→ Goal of the exercise:
From the line that includes "Task: Open the Messages envelope icon" to the closing line of the data, please transcribe every line exactly and add nothing.

→ Entries provided:
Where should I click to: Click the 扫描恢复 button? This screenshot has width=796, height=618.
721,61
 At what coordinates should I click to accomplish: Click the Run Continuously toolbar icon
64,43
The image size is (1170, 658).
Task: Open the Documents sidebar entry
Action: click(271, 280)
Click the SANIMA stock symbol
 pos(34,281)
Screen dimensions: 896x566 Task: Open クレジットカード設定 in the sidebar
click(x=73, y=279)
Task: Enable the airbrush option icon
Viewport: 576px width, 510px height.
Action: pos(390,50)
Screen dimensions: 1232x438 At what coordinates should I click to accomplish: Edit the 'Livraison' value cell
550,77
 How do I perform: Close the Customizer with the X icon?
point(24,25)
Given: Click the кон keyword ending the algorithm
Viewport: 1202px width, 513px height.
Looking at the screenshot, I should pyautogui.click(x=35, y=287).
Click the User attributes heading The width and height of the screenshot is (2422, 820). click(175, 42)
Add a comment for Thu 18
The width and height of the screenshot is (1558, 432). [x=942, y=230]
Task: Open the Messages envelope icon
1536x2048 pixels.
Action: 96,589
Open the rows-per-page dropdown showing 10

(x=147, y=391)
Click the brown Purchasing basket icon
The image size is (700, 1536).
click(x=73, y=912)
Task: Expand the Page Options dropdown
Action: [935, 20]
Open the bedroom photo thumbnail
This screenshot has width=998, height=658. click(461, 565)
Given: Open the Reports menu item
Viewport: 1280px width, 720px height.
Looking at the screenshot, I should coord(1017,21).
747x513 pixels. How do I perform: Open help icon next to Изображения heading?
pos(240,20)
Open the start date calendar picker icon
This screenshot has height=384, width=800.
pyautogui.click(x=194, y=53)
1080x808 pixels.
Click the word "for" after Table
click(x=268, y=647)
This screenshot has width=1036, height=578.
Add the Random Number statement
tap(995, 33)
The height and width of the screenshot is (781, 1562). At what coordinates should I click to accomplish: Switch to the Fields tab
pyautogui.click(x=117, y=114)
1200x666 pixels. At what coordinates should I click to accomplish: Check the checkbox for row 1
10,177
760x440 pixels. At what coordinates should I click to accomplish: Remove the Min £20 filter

→ Written answer:
Task: Open the Messages envelope icon
1536x2048 pixels.
Action: 96,589
Open the rows-per-page dropdown showing 10

(x=147, y=391)
Click the brown Purchasing basket icon
The image size is (700, 1536).
click(x=73, y=912)
Task: Expand the Page Options dropdown
Action: [935, 20]
Open the bedroom photo thumbnail
This screenshot has width=998, height=658. click(461, 565)
Given: Open the Reports menu item
Viewport: 1280px width, 720px height.
Looking at the screenshot, I should coord(1017,21).
747x513 pixels. How do I perform: Open help icon next to Изображения heading?
pos(240,20)
Open the start date calendar picker icon
This screenshot has height=384, width=800.
pyautogui.click(x=194, y=53)
1080x808 pixels.
Click the word "for" after Table
click(x=268, y=647)
This screenshot has width=1036, height=578.
Add the Random Number statement
tap(995, 33)
The height and width of the screenshot is (781, 1562). At what coordinates should I click to accomplish: Switch to the Fields tab
pyautogui.click(x=117, y=114)
1200x666 pixels. At what coordinates should I click to accomplish: Check the checkbox for row 1
10,177
760x440 pixels. At what coordinates should I click to accomplish: Remove the Min £20 filter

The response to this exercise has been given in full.